Старуха не слушалась и все вела ее к своей хате; но с горестью узнала, что дочь ее сделалась русалкою. Вот пришли; старуха ввела Горпинку в хату; она села против печки, облокотясь обеими руками себе на колена и уставя глаза в устье печки. В эту минуту черная свеча догорела, и Горпинка сделалась неподвижною. Лицо ее посинело, все члены окостенели и стали холодны как лед; волосы были мокры, как будто бы теперь только она вышла из воды. Страшно было глядеть на ее безжизненное лицо, на ее глаза, открытые, тусклые и не видя смотрящие! Старуха поздно вскаялась, что послушалась лукавого колдуна; но и тут чувство матери и какая-то смутная надежда перемогли и страх и упреки совести: она решилась ждать во что бы ни стало.
Проходит день, настает ночь — Горпинка сидит по-прежнему, мертва и неподвижна. Жутко было старухе оставаться на ночь с своей ужасною гостьей; но, скрепя сердце, она осталась. Проходит и ночь — Горпинка сидит по-прежнему; проходят дни, недели, месяцы — все так же неподвижно сидит она, опершись головою на руки, все так же открыты и тусклы глаза ее, бессменно глядящие в печь, все так же мокры волосы. В околотке разнесся об этом слух, и все добрые и недобрые люди не смели ни днем, ни ночью пройти мимо хаты: все боялись мертвеца и старой Фенны, которую расславили ведьмою. Тропинка близ хаты заросла травою и почти заглохла; даже в лес ходили соседние обыватели изредка и только по крайней нужде. Наконец, бедная старуха мало-помалу привыкла к своему горю и положению: уже она без страха спала в той хате, где страшная гостья сидела в гробовой своей неподвижности.

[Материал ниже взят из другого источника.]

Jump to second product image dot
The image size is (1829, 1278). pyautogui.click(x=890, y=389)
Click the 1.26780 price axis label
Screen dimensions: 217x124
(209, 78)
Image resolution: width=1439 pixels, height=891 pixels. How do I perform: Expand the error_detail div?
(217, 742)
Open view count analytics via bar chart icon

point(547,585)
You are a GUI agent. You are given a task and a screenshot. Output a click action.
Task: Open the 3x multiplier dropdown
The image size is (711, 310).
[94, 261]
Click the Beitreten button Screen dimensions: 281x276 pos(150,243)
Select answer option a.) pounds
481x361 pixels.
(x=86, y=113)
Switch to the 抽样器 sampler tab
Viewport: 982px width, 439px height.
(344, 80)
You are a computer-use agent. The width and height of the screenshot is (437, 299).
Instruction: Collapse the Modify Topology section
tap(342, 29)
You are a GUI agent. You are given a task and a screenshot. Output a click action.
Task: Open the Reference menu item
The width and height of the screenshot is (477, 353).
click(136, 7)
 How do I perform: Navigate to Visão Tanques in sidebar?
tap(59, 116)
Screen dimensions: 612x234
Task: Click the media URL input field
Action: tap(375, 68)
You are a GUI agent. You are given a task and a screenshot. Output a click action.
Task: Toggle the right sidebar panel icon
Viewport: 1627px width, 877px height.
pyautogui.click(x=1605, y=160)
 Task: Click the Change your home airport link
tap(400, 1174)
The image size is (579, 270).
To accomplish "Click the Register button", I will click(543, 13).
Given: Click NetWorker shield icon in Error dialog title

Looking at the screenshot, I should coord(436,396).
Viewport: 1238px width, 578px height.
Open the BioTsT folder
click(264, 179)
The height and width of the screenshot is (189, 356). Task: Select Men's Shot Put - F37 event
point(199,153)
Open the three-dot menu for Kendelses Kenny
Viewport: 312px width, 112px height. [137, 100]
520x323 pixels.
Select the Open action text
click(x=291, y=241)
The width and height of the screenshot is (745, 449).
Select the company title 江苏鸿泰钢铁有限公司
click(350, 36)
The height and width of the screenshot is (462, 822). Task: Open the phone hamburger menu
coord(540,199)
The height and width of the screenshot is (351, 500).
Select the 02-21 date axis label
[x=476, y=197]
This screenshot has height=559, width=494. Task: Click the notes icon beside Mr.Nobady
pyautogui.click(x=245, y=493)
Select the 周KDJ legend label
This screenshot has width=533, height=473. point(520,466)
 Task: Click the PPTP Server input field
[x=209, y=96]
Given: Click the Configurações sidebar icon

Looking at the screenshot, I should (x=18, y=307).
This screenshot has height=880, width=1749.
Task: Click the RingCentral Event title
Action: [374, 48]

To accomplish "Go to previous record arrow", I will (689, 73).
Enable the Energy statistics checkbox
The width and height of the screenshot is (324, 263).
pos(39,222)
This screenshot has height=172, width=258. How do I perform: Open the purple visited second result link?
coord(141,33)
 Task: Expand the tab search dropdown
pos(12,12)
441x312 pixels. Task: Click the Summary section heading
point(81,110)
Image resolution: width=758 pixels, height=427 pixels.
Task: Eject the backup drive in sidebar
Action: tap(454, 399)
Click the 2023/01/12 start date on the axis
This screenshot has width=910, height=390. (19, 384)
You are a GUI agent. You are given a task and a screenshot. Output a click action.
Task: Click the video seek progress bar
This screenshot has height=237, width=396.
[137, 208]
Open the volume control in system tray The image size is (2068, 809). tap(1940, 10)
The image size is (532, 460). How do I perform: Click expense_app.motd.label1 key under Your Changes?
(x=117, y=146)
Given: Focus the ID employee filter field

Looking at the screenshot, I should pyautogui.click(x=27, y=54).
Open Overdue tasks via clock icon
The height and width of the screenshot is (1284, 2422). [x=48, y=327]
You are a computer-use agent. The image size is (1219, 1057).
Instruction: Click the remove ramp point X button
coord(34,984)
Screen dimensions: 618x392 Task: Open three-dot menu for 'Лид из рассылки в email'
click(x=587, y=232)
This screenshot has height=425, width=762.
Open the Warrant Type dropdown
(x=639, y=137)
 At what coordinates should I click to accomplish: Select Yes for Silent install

Прошел и год: все так же без движения и без признаков жизни сидела мертвая. Настала и зеленая неделя. На первый день, около полуденного часа, старуха, отворя дверь хаты, что-то стряпала. Вдруг раздались гиканье и ауканье и скорый шорох шагов. Фенна вздрогнула и невольно взглянула на дочь свою: лицо Горпинки вдруг страшно оживилось, синета исчезла, глаза засверкали, какая-то неистовая и как бы пьяная улыбка промелькнула на губах. Она вскочила, трижды плеснула в ладоши и, прокричав: «Наши, наши, наши!» — пустилась как молния за шумною толпою… и след ее пропал!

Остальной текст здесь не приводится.